Ranking changes the psychology of work. Instead of asking, “How do we improve this system?” people ask, “How do I avoid being at the bottom?” Instead of sharing learning, teams may protect their position.

We do this with good intentions. We want accountability and urgency. But when accountability becomes judgment without knowledge, it can weaken the very cooperation the organization needs.

Short-term thinking makes the habit more tempting. A contest or rating system can be launched quickly, while system improvement requires patience. We may mistake faster pressure for better leadership, especially when the effects on trust and learning are harder to see.

These habits do not only affect morale. They affect quality, cost, service, and trust. Preserving learning and pride in work builds a capability that is hard to copy.

What leaders can do instead

Deming’s point is not that leaders should ignore results. It is that they should understand how results are produced. Motivation improves when management removes barriers and helps people contribute to a clear aim.

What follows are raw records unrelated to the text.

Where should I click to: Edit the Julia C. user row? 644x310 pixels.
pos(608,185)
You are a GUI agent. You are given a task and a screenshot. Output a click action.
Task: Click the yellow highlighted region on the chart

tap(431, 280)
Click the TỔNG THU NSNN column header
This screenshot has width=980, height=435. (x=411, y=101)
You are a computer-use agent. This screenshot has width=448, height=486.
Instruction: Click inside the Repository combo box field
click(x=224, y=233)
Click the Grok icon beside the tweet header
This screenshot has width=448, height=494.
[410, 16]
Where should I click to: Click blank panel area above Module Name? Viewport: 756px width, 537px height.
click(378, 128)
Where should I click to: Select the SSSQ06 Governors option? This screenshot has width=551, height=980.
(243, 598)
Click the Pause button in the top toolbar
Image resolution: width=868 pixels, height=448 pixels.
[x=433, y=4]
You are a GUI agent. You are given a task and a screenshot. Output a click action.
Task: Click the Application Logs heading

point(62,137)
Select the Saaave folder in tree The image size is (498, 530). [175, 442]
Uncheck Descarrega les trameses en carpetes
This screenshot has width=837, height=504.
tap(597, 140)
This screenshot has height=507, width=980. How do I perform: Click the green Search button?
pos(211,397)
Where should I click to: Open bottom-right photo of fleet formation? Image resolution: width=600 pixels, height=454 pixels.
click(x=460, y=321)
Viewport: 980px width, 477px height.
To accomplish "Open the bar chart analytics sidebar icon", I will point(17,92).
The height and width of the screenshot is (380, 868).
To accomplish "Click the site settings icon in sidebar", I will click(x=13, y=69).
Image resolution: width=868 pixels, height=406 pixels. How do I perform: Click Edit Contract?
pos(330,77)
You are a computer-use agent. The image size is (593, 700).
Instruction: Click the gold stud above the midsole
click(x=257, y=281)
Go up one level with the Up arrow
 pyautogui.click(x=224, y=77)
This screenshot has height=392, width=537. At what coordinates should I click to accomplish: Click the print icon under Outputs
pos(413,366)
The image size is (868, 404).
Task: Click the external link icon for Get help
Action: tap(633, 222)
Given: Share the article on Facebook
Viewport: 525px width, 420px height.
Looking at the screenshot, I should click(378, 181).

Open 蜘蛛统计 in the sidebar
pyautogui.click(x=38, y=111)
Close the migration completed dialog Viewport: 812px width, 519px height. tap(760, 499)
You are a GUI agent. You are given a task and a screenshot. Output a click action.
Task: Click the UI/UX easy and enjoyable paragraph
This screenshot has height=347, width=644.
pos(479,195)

  1. Begin with respect for purpose. Assume that most people want to do work they can respect. Start by asking what helps or blocks that desire before adding more pressure.

  2. Study the system before judging performance. Look for the conditions shaping results: methods, tools, handoffs, workload, training, and variation. A number is a starting point for learning, not a verdict.

  3. Remove fear from problem reporting. Make it normal for people to name obstacles without turning every conversation into an evaluation. Leaders need the truth more than they need polished explanations.

  4. Replace ranking with shared improvement. Use measures to understand the work, not to set people against one another. Cooperation improves when people can learn across boundaries without losing status.

  5. Protect pride in workmanship. Give people a real chance to do good work by clarifying purpose and removing recurring frustrations. Better service and steadier results grow from that capability.

Deming also warned: “The merit system destroys cooperation.”

The merit system destroys cooperation.
— W. Edwards Deming

That is hard because merit systems feel fair on the surface. But if the system teaches people to compete for standing instead of cooperate for improvement, the organization pays a hidden price.

The work improves when people can care

The common mistake is to treat motivation as something management injects from outside. The system perspective is different. People already bring curiosity, judgment, care, and the desire to contribute. Management’s responsibility is to stop crushing those qualities with fear, ranking, and misplaced rewards.

This is not a softer standard. It is a more demanding one. Leaders must understand the work deeply enough to improve the system that shapes performance. When they do, intrinsic motivation has room to survive, and better service can grow from better management.

All anyone asks for is a chance to work with pride.